Nelson e o Anti-Nelson

Correio Braziliense
postado em 24/06/2022 00:01

Ganhei de um amigo 150 exemplares de O Pasquim, o jornaleco desabusado que funcionou como oxigênio de inteligência e de humor durante os chamados anos de chumbo do regime militar. Estava passeando os olhos aleatoriamente por algumas edições, quando me deparei com uma preciosa entrevista, datada de abril de 1980, sob o sugestivo título de : "Alguns idiotas da objetividade entrevistam Nelson Rodrigues".

Nós desmoralizamos a palavra "gênio" na pós-modernidade. As pessoas dizem: "Comprei um boné genial" ou "tomei uma cerveja genial". Mas Nelson é um dos poucos que merece efetivamente ser chamado de genial, pois, com todas as contradições, humanas, demasiado humanas, paira em um plano de absoluta excepcionalidade. Ele era um dramaturgo da cabeça aos sapatos; Nelson era puro drama nos palcos e na vida.

É bastante comum que, durante os regimes de exceção, os oportunistas se alinhem com os poderosos para obter vantagens. Não era esse o caso de Nelson. Ele apoiou o regime militar de 1964 e, por uma ironia trágica do destino, o seu filho Nelsinho se tornaria militante de esquerda, prisioneiro e torturado.

Por causa disso, Nelson era execrado pelas esquerdas. Em certa ocasião, Nelson viajou até Porto Alegre para participar de uma noite de autógrafos e só apareceu um leitor para comprar o livro e pegar a sua assinatura: "Os intelectuais me tratavam como uma úlcera", reclamou Nelson.

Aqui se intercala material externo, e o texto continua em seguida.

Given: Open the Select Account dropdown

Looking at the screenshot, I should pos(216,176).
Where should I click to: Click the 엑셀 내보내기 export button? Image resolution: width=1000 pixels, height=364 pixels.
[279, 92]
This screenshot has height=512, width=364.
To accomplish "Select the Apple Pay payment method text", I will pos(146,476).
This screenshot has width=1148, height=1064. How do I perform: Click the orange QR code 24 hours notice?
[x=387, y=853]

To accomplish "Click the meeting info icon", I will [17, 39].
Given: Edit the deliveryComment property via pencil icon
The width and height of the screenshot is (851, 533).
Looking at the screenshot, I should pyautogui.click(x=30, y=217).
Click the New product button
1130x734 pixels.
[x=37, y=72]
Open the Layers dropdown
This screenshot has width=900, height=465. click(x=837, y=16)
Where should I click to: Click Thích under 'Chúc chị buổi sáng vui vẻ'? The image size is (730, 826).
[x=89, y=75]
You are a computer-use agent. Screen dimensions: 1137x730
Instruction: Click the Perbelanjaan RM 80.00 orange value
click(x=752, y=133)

A entrevista da turma do Pasquim com Nelson parece uma peça do nosso profeta do óbvio, com o drama se misturando ao patético e ao humor. Não se fazem mais entrevistas assim. E a conversa esquenta mesmo quando desliza para o campo da política e das relações de Nelson com o regime militar.

Ao ser indagado por que não fez as pazes com Alceu Amoroso Lima antes da abertura política, Nelson responde com uma pergunta provocativa: "Por que houve o grande terror na Rússia? Por que mataram 12 milhões?". E o chargista Jaguar replica: "Por que o senhor está dizendo isso para mim? Não sou comunista, tenho raiva de comunista! Eu sou é humorista!"

Fausto Wolff faz uma pergunta que eu gostaria de fazer: "Honestamente, Nelson, não consigo entender uma coisa: como é que você pode apoiar um regime que quis matar seu filho? Meu Deus do céu!. E Nelson, obstinadamente: "Eu salvei meu filho!". Fausto comenta, teatralmente: "E quantas centenas de filhos você não conseguiu salvar?"

Nelson (com os braços em cruz): "Agora sou responsável por todas as atrocidades que fizeram!". Nelson se defende, alega que percorreu os gabinetes militares acompanhado das esposas de Zuenir Ventura e Hélio Pellegrino para pedir que eles fossem soltos.

E, neste ponto, entra uma equipe do Fantástico para entrevistar Nelson e não entende nada: "Sabe por quê? Porque gozei daquelas passeatas sem um preto, sem um operário, sem um desdentado, passeatas granfinas da classe dominante". Senta-se arquejante. A esposa de Nelson fala com voz severa: "Ele não pode se cansar muito. A TV Globo está esperando".

E Nelson: "Vamos fazer uma entrevista... Isso não tem sentido. É um tribunal, estou sendo julgado..." Nelson era contundente e, ao mesmo tempo, muito terno. Ao fim da entrevista, ele abre os braços e diz: "Meu doce Jaguar, você sempre foi o anti-Nelson Rodrigues! Não faça isso. Me tenha simpatia, tá bem?"